1. Start early! Puppies have a window for socialization that closes and you can’t re-open it easily once it does. The best time to take a puppy to a positive training class is when they are less than 16 weeks of age. Sadly, many people wait because they think they cannot attend class until pup has had all his shots. But, many veterinarians now believe that it is just as important to protect a puppy’s mental and behavioral health as his physical health. Puppies should have at least one set of vaccines at least 7 days prior to their first class, be parasite free, and kept up to date with age-appropriate vaccines during classes.
If you are considering a purebred dog from a breeder, be sure to do your homework – does the breeder do any socialization exercises while the pups are still with their mom? They should! Puppies can be exposed to different people, surfaces, sounds, wobble boards, mazes, crates and chew toys, etc. while still at the breeder’s home. While we advocate rescue, we understand that some people will want a purebred from a breeder – however, it is critical, if you go that route to find a reputable breeder.
If your particular breed has a breed standard that says “aloof” or “reserved” for example, be aware that you may need to pay particular attention to careful, early, and ongoing socialization.
2. Meet and greet! Meet and greet some more!!! Puppies should meet and greet lots and lots of people in the first weeks. That means people of different gender than the owner, and people of all sizes, especially babies and children of all ages and elders. If your pup is shy, all the more reason to get to puppy class with an experienced positive trainer. Make all interactions with people comfortable for your puppy. A small tidbit or lick of cheese offered by you just after someone starts petting the pup will go a long way to keeping his mouth occupied, telling him that petting is GOOD, and telling him that people predict good things happening for him. You can print out a Socialization Checklist and take it with you.
3. Socialize carefully. Puppies need lots of “padding” with other puppies and safe older dogs. They do not need to be “told off” or learn bullying play styles, either by example of older dogs or through fear. That’s why puppy socials or puppy classes are ideal for first experiences with off leash contact with other dogs.
It’s not enough that your pup plays with the other dogs in your home, or with one or two neighbor dogs. They need to learn that many different kinds of dogs are out there in the world, but that most are friendly. If a friend suggests letting your pup meet their dog, the question to ask is, “Does your dog play nicely with UNFAMILIAR dogs and PUPPIES?” Introductions should be made with leashes dragging (you’ll have to be a careful “wrangler” so that no one gets tangled).

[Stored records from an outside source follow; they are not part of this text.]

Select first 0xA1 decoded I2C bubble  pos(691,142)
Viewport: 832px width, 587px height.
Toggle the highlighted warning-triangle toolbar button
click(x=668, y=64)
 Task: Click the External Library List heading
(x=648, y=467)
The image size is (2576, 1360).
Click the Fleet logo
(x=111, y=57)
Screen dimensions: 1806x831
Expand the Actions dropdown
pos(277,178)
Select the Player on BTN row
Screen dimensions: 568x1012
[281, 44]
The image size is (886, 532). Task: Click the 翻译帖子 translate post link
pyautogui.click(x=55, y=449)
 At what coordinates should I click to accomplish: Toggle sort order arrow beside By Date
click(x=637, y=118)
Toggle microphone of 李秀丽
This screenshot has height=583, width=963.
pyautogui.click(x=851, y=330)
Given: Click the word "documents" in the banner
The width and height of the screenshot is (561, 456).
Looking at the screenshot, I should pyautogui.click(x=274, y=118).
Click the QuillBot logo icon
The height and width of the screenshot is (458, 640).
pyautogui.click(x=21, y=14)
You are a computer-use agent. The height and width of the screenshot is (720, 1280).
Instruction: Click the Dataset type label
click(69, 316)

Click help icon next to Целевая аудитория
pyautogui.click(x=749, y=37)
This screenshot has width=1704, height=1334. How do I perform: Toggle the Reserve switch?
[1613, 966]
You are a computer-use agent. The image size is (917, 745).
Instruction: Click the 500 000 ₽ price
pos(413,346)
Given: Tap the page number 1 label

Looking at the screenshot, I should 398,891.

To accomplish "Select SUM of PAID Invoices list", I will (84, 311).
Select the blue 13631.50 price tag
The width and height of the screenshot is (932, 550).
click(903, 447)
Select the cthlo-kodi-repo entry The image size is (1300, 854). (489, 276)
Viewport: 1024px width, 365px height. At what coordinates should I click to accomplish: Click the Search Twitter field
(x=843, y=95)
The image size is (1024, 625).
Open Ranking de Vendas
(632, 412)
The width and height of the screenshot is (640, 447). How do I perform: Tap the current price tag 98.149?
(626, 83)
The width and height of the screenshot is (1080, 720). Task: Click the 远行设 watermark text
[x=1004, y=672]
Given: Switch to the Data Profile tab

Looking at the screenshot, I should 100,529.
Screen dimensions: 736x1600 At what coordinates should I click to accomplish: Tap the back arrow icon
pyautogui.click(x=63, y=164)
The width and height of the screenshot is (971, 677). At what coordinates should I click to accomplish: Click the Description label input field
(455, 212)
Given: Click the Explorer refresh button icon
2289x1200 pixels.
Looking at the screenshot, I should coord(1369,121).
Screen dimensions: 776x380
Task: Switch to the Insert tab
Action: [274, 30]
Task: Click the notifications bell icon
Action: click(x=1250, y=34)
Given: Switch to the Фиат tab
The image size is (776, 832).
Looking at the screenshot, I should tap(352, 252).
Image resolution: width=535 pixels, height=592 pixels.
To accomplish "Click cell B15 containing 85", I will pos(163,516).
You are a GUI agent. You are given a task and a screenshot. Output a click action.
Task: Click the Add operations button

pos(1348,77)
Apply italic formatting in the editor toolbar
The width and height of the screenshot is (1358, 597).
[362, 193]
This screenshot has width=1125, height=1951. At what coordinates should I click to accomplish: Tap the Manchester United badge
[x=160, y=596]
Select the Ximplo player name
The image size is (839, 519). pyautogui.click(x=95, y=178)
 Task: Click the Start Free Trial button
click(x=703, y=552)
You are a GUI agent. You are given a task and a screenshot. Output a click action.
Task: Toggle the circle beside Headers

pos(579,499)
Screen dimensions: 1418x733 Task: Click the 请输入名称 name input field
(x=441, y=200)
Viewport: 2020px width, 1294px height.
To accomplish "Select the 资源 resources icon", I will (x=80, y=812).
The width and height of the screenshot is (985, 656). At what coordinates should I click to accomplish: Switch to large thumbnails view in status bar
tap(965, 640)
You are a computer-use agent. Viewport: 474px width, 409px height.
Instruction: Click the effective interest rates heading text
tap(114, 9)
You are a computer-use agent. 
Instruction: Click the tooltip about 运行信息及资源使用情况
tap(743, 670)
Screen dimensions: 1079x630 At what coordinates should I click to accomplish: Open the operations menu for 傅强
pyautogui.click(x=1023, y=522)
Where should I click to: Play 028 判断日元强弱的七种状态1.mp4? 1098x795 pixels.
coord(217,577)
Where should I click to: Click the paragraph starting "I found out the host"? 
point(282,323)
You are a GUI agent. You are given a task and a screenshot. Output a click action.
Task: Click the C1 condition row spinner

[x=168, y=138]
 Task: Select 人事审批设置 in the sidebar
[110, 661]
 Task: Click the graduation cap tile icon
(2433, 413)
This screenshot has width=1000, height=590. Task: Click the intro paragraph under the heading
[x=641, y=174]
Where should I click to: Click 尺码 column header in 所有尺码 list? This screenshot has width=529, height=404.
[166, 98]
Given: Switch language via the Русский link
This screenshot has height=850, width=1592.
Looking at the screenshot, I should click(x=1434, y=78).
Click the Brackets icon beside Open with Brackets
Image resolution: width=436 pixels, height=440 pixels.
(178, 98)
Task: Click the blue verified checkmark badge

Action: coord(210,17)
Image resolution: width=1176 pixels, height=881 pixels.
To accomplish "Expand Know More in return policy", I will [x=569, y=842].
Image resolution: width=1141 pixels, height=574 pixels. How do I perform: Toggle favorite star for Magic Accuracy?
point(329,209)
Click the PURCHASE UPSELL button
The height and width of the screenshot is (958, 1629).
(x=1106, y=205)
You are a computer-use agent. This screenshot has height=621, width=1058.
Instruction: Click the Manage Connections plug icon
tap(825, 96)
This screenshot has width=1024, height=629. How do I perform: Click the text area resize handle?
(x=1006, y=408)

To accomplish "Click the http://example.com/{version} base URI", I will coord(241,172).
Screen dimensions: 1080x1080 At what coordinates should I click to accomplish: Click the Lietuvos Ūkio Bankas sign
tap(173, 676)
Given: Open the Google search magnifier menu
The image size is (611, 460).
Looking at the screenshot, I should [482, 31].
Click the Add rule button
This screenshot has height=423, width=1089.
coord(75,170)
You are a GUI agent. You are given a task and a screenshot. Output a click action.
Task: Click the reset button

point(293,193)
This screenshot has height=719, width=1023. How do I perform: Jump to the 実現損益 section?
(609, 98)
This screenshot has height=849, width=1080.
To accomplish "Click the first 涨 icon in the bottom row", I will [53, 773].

Be sure that all play takes place in a very securely fenced environment so you can remove collars and harnesses once you are sure the dogs are friendly. The area should also be small enough for you to intervene if you need to quickly step in to remove a dog, or give a gentle time out to pups that get overly-aroused.
Normal play means both dogs are having fun, no one looks stressed, and there is plenty of “give and take” with lots of curved body language and meta-signals, such as “play bows” and exaggerated pouncing. There may or may not be wrestling, growling, play-biting, etc. If you are not sure your pup is having fun, do a “consent test” – gently remove the “offending” pup and see if the underdog pup goes to seek him out again. If so, they are probably OK. If not, time to find another play mate for a little while, or even permanently. This doesn’t necessarily mean that the offending dog is awful (after all, it may be YOUR pup that is overly aroused at times), it may just mean that the dogs’ play styles are not compatible at this stage.
4. Make sure your puppy gets husbandry training so that he/she will be more comfortable when you must give puppy a pill or clip nails, or he/she must go to the veterinarian or groomer. Acclimating puppies to being handled all over is important, as is getting them used to having their collar grabbed or to being hugged (children tend to hug dogs, and most dogs don’t naturally like being hugged, so it’s important that we teach them!). For those of you who want to more thoroughly understand the process that good trainers use to do this, the ASPCA has an article about “Desensitization and Counterconditioning” on their virtual behaviorist section.
5. Use force free training!!! Evidence is mounting that if you train with aggressive methods your dog may be more aggressive. Many who are new to training think that all trainers do the same things. Training, however, is an unregulated industry and knowing how to find the right trainer isn’t always easy. The first place to look to find a force free trainer in your area is the international organization for force free pet professionals – Pet Professional Guild.
If you have no trainer nearby, Puppy Start Right is a great book that can help you with puppy’s early education.